::: AVAILABLE DATA :::

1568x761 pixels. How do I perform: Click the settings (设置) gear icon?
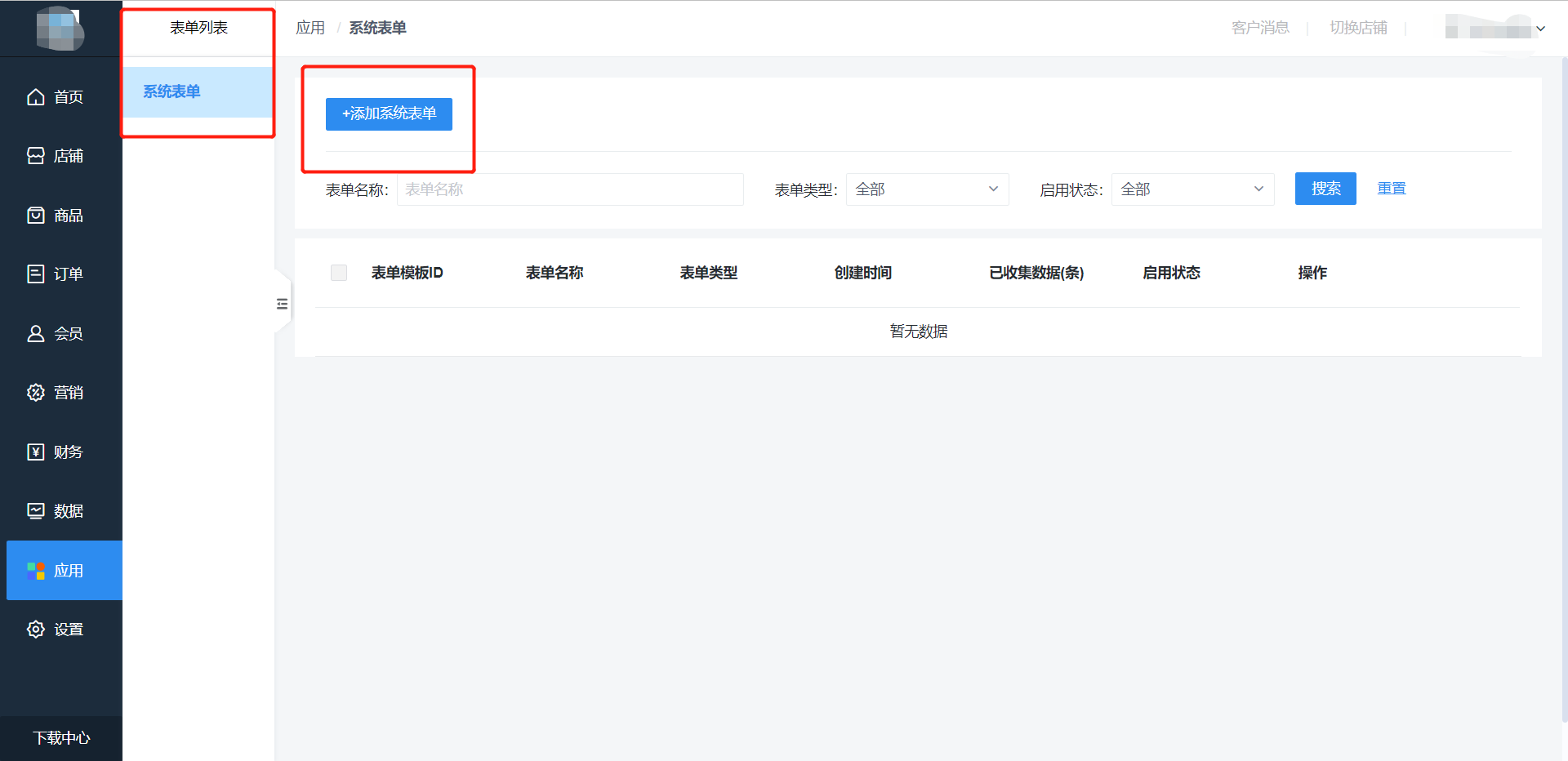click(36, 630)
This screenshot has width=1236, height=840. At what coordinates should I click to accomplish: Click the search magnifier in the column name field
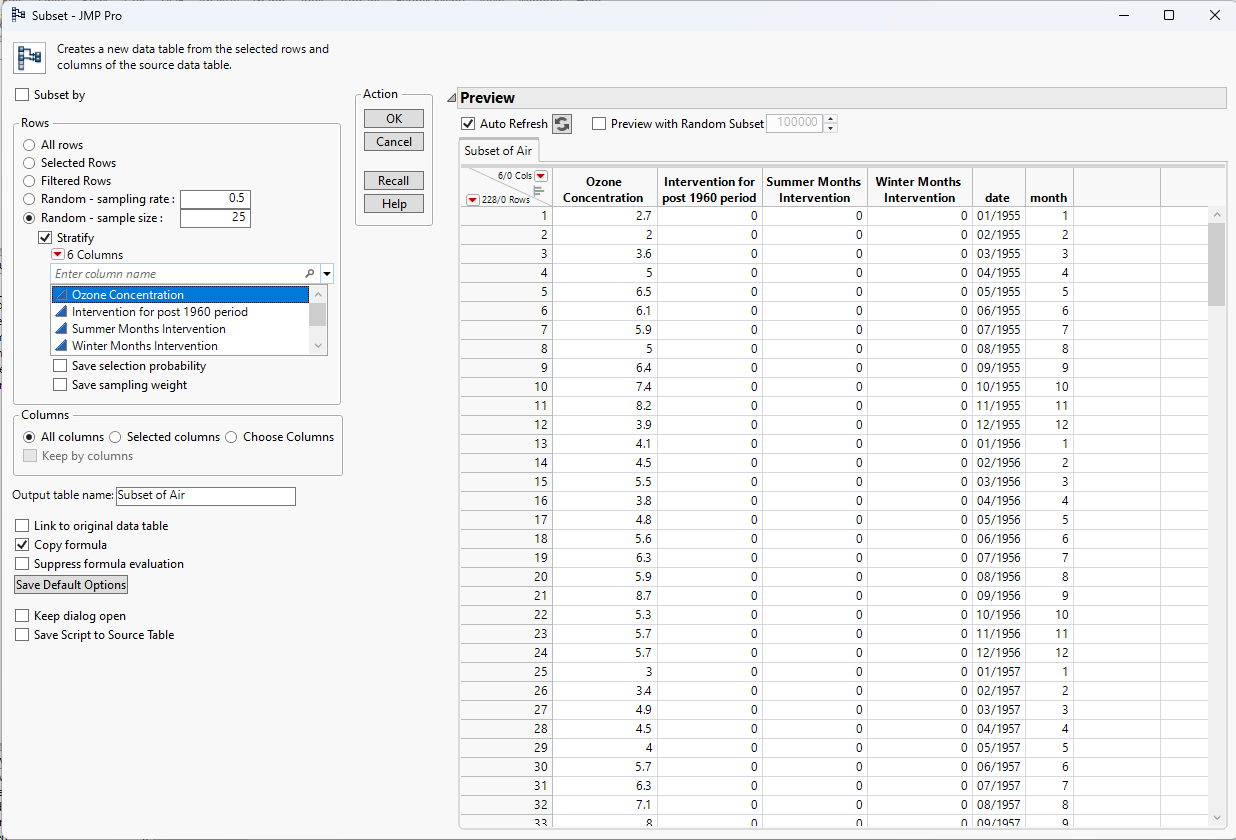[x=310, y=274]
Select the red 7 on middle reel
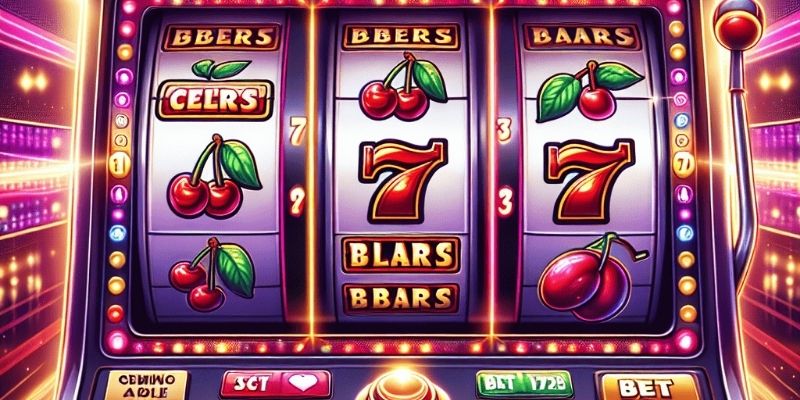The height and width of the screenshot is (400, 800). pyautogui.click(x=402, y=180)
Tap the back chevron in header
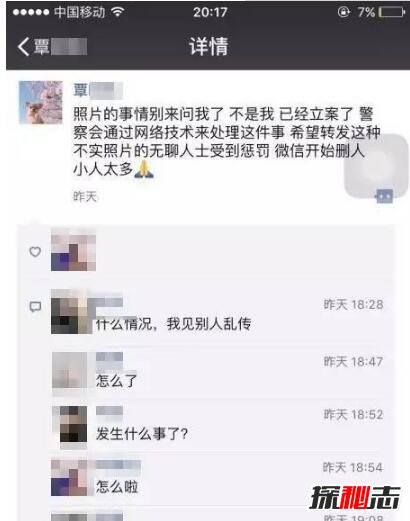The image size is (410, 521). pos(24,46)
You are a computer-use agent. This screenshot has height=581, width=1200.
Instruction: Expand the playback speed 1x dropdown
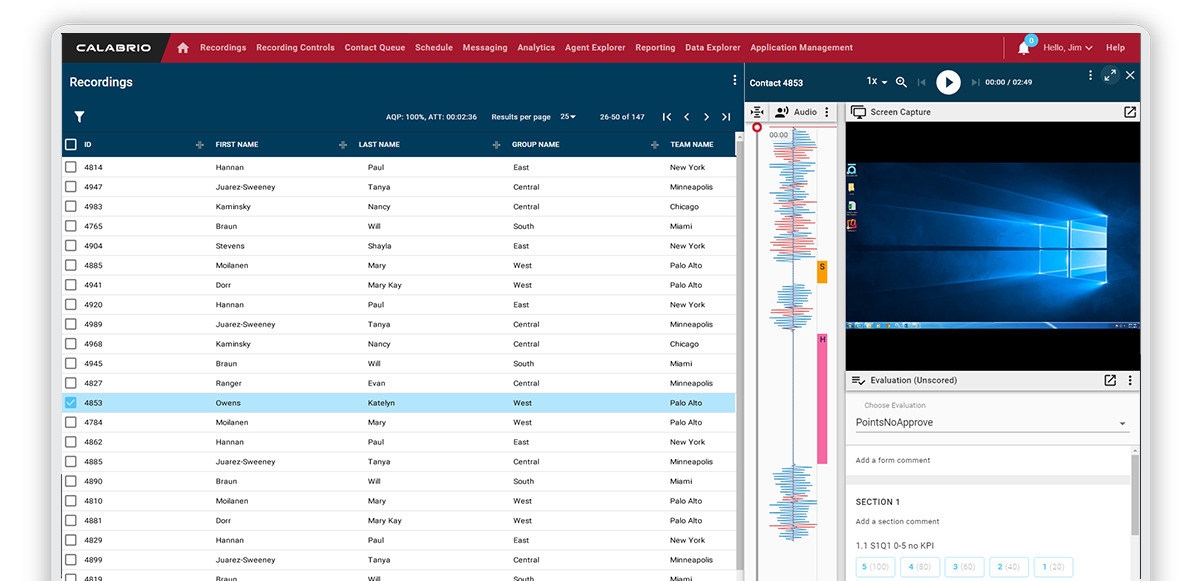[x=877, y=82]
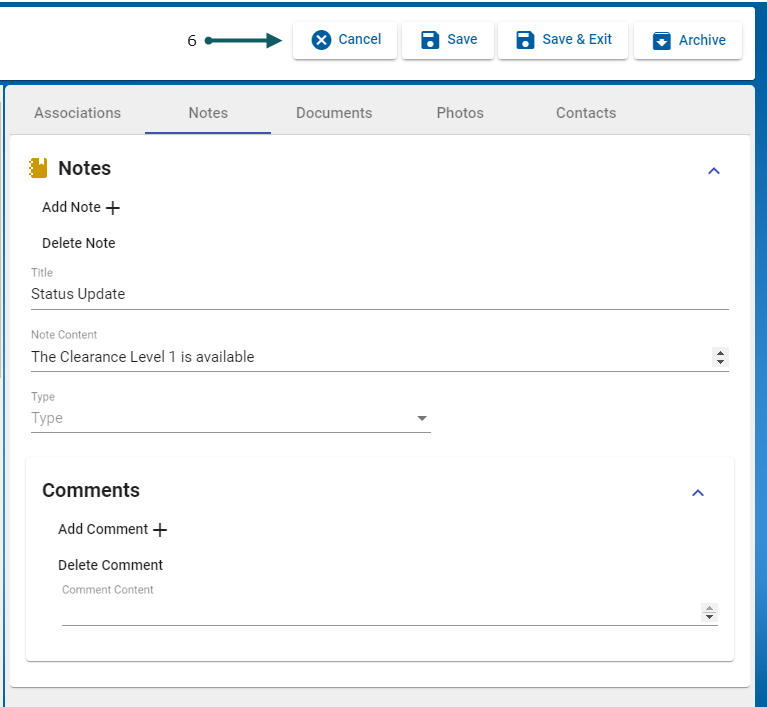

:::

= WHAT YOU HAVE TO DO =
Write the listing above out again exactly, dropping each image.

= PROBLEM SOLUTION =
1568x761 pixels. How do I perform: Click the settings (设置) gear icon?
click(36, 630)
This screenshot has width=1236, height=840. At what coordinates should I click to accomplish: Click the search magnifier in the column name field
[x=310, y=274]
Select the red 7 on middle reel
The height and width of the screenshot is (400, 800). pyautogui.click(x=402, y=180)
Tap the back chevron in header
The image size is (410, 521). pos(24,46)
You are a computer-use agent. This screenshot has height=581, width=1200.
Instruction: Expand the playback speed 1x dropdown
[x=877, y=82]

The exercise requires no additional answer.